Field Hand Wild Ale 

2 Crows Brewing

As always head brewer Jeremy Taylor has a beer to make us think. This one features a wild yeast cultivated from a British Columbian brewery’s beer, which was previously cultivated from the brewer’s backyard. Expect a light crushable beer with funky wild flavours. This is a 1,000-litre run, at the tap room and in cans, and unlikely to outlast NSCBW. (Update: 2 Crows named this funky brew after press time. We updated it above.)



As spring turns reluctantly to summer, our favourite seasonal beers return to taps and shelves ready for grilling and chilling. Here are three we’re welcoming back with open arms. 

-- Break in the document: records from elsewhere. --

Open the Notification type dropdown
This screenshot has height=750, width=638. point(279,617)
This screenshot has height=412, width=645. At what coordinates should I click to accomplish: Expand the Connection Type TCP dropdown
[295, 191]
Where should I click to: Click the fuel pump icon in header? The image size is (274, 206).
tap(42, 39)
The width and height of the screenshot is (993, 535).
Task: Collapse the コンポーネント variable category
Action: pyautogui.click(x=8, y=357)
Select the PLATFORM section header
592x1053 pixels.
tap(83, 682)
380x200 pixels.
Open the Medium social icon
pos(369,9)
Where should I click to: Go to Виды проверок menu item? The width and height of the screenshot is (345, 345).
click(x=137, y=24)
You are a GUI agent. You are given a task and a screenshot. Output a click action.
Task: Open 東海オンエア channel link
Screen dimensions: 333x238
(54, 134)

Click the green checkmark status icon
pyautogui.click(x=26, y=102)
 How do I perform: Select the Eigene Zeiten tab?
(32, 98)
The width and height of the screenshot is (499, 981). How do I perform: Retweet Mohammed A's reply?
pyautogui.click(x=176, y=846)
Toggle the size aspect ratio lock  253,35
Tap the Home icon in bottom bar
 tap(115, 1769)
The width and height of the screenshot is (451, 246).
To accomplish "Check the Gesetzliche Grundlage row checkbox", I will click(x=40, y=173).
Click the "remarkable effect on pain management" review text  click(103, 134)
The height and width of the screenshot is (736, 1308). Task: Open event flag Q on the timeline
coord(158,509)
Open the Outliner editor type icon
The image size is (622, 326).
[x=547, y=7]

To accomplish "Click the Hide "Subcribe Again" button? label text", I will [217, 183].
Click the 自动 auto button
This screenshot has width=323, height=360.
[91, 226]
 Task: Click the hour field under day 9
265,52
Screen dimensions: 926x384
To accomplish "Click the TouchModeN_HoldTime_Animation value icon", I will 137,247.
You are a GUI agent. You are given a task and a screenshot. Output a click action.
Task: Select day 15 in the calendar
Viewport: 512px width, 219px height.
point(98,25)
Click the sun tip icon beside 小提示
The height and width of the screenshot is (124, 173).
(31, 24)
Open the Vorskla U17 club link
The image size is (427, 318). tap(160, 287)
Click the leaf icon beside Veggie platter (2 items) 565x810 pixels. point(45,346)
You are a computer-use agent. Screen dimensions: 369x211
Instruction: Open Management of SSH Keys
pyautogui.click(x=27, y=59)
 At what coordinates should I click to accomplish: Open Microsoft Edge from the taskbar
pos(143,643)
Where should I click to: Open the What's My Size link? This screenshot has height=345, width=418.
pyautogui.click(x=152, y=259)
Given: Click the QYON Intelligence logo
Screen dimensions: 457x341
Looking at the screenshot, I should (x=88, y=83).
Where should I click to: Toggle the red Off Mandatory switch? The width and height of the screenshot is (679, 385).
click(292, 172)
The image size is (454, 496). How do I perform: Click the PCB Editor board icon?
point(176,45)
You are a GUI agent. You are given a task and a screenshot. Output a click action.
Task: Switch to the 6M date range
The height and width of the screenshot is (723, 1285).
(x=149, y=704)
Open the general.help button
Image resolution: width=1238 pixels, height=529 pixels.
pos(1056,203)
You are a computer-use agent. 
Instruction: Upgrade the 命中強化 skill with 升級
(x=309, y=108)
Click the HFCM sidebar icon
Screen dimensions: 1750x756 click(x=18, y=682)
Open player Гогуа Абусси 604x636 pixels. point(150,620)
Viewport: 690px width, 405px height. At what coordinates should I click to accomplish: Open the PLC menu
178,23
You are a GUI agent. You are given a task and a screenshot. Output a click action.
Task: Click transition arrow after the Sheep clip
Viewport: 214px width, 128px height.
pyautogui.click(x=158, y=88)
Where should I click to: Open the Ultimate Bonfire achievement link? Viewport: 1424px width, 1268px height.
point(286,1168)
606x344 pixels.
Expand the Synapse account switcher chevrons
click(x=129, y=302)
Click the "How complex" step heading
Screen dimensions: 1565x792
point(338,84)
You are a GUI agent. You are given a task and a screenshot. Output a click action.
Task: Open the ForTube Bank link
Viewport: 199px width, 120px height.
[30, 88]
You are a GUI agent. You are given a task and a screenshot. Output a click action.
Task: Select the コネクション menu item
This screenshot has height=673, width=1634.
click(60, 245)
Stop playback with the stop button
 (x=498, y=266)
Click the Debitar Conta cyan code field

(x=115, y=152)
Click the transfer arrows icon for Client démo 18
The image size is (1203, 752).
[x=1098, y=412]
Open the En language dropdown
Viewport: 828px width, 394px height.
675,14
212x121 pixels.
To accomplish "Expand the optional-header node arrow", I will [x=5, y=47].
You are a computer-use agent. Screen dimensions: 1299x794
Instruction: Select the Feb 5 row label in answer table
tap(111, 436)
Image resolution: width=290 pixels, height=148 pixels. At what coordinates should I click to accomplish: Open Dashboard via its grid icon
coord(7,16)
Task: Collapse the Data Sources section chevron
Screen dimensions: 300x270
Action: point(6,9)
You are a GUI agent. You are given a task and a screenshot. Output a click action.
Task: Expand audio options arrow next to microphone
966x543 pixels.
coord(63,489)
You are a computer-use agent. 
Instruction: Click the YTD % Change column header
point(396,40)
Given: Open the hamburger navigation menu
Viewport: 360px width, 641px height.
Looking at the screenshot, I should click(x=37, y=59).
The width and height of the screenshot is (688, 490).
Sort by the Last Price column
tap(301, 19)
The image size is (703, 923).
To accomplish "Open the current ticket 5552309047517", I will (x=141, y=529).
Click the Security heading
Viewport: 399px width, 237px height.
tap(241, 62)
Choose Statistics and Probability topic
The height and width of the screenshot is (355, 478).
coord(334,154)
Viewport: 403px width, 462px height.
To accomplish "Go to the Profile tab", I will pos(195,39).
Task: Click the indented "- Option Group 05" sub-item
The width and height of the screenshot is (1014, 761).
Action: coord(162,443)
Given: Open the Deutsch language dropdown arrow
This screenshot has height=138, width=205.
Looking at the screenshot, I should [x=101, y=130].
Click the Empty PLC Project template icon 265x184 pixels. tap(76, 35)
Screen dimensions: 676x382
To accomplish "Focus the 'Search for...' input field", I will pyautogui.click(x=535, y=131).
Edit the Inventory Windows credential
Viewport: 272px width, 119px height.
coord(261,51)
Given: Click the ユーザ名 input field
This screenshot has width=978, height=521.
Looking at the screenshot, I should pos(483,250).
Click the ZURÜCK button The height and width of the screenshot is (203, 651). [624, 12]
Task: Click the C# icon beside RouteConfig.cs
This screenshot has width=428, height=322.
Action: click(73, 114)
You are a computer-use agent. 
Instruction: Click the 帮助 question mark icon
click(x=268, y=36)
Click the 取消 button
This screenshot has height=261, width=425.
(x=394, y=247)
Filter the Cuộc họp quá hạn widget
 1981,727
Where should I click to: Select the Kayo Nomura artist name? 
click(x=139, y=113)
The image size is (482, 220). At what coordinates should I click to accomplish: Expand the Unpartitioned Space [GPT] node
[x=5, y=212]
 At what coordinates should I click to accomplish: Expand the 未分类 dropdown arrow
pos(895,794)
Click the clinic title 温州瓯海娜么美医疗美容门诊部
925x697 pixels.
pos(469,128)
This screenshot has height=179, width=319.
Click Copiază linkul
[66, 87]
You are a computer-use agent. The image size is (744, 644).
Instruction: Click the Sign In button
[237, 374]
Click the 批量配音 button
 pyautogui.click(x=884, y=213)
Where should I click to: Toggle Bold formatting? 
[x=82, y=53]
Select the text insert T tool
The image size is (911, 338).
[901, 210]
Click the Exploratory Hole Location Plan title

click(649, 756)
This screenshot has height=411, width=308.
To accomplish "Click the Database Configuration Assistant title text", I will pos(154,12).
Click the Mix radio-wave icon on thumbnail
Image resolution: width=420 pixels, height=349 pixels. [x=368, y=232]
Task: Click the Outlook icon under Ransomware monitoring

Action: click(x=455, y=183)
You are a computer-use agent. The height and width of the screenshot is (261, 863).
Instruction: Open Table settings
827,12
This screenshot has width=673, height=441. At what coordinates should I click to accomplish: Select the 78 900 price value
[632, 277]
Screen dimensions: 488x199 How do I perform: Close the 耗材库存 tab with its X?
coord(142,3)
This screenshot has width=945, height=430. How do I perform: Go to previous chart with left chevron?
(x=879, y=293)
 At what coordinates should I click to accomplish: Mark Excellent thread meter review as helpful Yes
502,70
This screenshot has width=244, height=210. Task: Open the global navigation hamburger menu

Common (California Common lager)

Propeller Brewing Co.

Last summer, head brewer Cameron Crerar told Halifax Magazine about his experiments brewing California steam beer-inspired brew. After exhaustive testing by customers in the Propeller taproom, Crerar settled on a recipe. This easy drinking beer will be at the NSLC in 355ml can six-packs in time for summer. Key to this style’s flavour is using lager yeast (fermented cold at 7 to 13°C) at ale temperature (fermented warm at 20 to 22°C) to create a fuller flavour.

Hopfenweisse (Hefeweizen)

Tidehouse Brewing Company

Co-owner and brewer Peter Lionais is rebrewing his hoppy weisse because it just wasn’t hoppy enough for him the first time around. This time you’ll find oodles of Mandarina Bavaria, a fruity German hop, and plenty of Ahtanum hops on the bittering side, known for being earthy, floral, and citrusy, plus that tell-tale weisse flavour. 

Pivateer Pilsner               

Hell Bay Brewing Co.
Liverpool, N.S.

This is one of my favourite summer beers. Light and crisp, with a moderate hop profile that lends it a hint of lemon. It’s easily crushable and a great way to encorage non-craft beer drinkers to jump onboard. Watch for it’s return around NSCBW and enjoy it all summer.